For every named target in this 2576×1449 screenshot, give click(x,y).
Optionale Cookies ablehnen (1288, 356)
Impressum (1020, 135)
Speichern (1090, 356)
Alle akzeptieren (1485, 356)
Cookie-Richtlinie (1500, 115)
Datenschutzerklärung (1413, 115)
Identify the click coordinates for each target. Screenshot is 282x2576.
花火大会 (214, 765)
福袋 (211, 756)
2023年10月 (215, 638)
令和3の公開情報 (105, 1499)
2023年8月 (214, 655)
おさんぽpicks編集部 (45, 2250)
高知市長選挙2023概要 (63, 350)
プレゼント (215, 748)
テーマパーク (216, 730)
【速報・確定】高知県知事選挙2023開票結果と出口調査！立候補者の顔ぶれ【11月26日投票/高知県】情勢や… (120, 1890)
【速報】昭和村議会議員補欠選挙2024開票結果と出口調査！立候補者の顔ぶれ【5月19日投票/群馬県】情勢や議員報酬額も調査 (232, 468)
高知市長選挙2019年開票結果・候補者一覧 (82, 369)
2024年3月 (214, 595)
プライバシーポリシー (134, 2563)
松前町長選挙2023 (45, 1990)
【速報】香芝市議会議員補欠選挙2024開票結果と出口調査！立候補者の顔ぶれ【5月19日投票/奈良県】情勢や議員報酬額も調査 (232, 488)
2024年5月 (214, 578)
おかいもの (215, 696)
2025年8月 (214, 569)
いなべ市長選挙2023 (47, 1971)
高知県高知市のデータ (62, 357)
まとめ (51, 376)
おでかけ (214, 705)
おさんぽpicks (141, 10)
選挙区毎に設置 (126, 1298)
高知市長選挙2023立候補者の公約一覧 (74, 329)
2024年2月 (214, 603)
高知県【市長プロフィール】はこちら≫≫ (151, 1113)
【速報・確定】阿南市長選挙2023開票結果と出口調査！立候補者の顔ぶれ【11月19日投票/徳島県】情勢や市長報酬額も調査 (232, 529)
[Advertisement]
---*---
WHAT YOU ARE ASKED TO DO
Once the line with "2024年5月 (214, 578)" is found, write out that line and every one after it through the last line of the records, exactly and with nothing else.

ANSWER TO THE EXERCISE
2024年5月 (214, 578)
おかいもの (215, 696)
2025年8月 (214, 569)
いなべ市長選挙2023 (47, 1971)
高知県高知市のデータ (62, 357)
まとめ (51, 376)
おでかけ (214, 705)
おさんぽpicks (141, 10)
選挙区毎に設置 (126, 1298)
高知市長選挙2023立候補者の公約一覧 (74, 329)
2024年2月 (214, 603)
高知県【市長プロフィール】はこちら≫≫ (151, 1113)
【速報・確定】阿南市長選挙2023開票結果と出口調査！立候補者の顔ぶれ【11月19日投票/徳島県】情勢や市長報酬額も調査 (232, 529)
[Advertisement]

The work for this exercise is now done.